## YOUR OBJECTIVE
Your answer consists of the lines in the data that contain "will". Copy each of them.

===== DATA FOR ANALYSIS =====

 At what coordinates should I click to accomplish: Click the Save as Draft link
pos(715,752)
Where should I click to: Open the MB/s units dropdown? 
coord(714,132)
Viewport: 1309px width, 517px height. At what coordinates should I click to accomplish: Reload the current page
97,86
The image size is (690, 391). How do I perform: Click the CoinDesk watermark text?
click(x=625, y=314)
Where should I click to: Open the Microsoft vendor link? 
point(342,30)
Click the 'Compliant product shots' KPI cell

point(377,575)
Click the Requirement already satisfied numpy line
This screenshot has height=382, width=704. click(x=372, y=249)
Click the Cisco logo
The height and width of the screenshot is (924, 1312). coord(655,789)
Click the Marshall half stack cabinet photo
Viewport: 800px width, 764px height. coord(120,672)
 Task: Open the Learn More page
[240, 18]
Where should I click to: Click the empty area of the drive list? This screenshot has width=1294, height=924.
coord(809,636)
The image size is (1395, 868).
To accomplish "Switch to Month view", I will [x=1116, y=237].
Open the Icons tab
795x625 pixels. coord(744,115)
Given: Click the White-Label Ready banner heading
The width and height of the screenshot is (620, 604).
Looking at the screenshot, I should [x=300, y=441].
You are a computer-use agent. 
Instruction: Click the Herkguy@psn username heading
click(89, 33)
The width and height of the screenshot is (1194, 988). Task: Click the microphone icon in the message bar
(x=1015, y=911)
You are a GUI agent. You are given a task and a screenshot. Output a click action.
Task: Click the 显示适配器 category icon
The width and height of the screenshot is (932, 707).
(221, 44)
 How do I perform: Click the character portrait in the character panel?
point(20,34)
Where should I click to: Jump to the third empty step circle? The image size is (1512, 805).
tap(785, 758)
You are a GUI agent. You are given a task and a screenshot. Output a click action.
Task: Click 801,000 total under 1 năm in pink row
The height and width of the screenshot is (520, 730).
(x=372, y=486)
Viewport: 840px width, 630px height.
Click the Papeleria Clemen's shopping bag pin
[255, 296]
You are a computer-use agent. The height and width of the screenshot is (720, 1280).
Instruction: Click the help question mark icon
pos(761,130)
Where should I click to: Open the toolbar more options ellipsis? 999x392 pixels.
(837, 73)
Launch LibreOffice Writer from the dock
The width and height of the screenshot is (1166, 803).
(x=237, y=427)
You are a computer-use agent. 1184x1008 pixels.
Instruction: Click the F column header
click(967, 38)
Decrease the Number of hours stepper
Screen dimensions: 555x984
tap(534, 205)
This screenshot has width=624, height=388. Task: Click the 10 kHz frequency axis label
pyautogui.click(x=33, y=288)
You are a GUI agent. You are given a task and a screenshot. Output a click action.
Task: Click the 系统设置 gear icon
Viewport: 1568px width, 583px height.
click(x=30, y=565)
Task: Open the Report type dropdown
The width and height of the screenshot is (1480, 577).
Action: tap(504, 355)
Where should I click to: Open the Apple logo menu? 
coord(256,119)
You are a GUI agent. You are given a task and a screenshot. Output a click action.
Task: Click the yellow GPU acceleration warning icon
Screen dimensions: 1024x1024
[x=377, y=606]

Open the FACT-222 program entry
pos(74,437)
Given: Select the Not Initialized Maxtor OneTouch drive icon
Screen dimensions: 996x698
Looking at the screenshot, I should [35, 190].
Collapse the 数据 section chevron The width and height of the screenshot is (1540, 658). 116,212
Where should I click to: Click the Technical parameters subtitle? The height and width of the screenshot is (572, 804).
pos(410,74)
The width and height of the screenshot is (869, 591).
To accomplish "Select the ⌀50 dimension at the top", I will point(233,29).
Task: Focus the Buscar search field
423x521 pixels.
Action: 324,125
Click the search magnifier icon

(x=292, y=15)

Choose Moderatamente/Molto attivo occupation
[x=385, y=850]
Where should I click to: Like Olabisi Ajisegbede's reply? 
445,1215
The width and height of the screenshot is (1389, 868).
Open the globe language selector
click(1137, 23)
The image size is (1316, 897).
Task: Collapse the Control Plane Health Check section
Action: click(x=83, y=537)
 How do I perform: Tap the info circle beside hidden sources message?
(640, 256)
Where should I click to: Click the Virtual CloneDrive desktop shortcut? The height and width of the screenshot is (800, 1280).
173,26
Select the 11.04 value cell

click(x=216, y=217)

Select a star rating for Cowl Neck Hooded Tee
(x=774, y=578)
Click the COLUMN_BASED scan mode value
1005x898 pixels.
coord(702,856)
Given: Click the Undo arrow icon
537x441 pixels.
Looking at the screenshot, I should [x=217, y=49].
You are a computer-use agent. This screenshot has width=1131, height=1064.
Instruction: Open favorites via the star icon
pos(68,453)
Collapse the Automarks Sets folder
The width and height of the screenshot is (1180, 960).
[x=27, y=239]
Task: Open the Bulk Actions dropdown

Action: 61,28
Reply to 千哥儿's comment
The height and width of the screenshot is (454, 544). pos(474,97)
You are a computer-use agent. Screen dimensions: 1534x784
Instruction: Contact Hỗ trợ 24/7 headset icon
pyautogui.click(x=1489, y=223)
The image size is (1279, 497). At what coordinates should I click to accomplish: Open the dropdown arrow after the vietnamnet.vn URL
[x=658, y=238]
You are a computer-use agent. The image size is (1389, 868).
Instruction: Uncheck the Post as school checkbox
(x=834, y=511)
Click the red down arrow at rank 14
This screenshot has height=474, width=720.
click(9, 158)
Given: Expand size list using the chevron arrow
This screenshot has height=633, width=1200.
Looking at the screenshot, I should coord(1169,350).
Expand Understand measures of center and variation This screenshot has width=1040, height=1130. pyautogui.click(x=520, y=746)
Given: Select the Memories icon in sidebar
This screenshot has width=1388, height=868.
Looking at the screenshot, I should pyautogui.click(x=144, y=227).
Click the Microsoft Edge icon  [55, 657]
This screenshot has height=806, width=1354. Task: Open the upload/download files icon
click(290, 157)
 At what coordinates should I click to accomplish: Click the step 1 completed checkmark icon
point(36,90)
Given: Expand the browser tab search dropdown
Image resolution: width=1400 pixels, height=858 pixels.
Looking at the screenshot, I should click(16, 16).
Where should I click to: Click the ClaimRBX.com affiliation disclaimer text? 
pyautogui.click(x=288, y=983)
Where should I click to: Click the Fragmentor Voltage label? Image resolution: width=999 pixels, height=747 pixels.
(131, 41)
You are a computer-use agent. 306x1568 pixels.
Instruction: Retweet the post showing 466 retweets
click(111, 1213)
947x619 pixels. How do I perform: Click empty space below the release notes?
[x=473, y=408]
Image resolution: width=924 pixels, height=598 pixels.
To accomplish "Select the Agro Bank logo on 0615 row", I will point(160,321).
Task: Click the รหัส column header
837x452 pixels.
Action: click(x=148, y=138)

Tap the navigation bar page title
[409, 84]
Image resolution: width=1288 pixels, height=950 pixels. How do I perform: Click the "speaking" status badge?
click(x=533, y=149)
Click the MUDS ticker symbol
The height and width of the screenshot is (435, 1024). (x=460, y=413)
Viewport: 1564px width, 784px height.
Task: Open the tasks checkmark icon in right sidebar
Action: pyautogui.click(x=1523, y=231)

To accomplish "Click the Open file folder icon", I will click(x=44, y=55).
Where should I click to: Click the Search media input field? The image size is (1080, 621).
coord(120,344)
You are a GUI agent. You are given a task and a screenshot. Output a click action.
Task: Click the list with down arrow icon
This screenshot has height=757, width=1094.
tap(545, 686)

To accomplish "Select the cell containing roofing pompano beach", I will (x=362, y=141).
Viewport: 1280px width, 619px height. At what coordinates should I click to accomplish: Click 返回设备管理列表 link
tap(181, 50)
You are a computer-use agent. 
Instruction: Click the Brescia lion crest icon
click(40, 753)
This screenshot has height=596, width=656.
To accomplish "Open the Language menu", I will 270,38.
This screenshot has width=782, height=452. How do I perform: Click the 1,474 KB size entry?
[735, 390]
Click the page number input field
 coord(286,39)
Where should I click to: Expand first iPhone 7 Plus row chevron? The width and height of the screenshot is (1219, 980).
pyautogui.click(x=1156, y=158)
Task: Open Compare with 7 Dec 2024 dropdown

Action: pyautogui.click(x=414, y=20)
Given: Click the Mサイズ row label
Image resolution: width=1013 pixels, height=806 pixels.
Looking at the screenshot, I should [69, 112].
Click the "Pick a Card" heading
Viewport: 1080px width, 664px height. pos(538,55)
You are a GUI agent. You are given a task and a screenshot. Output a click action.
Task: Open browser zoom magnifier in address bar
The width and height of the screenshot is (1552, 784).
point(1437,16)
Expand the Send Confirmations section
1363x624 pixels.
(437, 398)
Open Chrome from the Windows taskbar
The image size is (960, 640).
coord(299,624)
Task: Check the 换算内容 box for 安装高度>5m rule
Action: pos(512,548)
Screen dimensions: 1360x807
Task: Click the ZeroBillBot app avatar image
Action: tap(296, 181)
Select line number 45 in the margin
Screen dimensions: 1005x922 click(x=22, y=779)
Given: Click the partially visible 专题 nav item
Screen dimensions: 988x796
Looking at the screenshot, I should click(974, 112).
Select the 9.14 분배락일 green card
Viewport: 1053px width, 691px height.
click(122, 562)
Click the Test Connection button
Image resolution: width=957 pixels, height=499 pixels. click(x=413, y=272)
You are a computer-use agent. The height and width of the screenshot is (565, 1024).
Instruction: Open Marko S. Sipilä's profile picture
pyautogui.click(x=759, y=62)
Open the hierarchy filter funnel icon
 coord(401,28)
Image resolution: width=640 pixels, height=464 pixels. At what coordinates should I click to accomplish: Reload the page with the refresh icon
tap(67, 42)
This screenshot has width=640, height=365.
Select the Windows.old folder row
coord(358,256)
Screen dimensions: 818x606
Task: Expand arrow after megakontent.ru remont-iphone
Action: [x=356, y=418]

=====

## RESULT OF THE TASK
To accomplish "Switch to Month view", I will [x=1116, y=237].
To accomplish "Select the ⌀50 dimension at the top", I will point(233,29).
To accomplish "Select the Agro Bank logo on 0615 row", I will point(160,321).
To accomplish "Click the Open file folder icon", I will click(x=44, y=55).
To accomplish "Select the cell containing roofing pompano beach", I will (x=362, y=141).
To accomplish "Open the Language menu", I will 270,38.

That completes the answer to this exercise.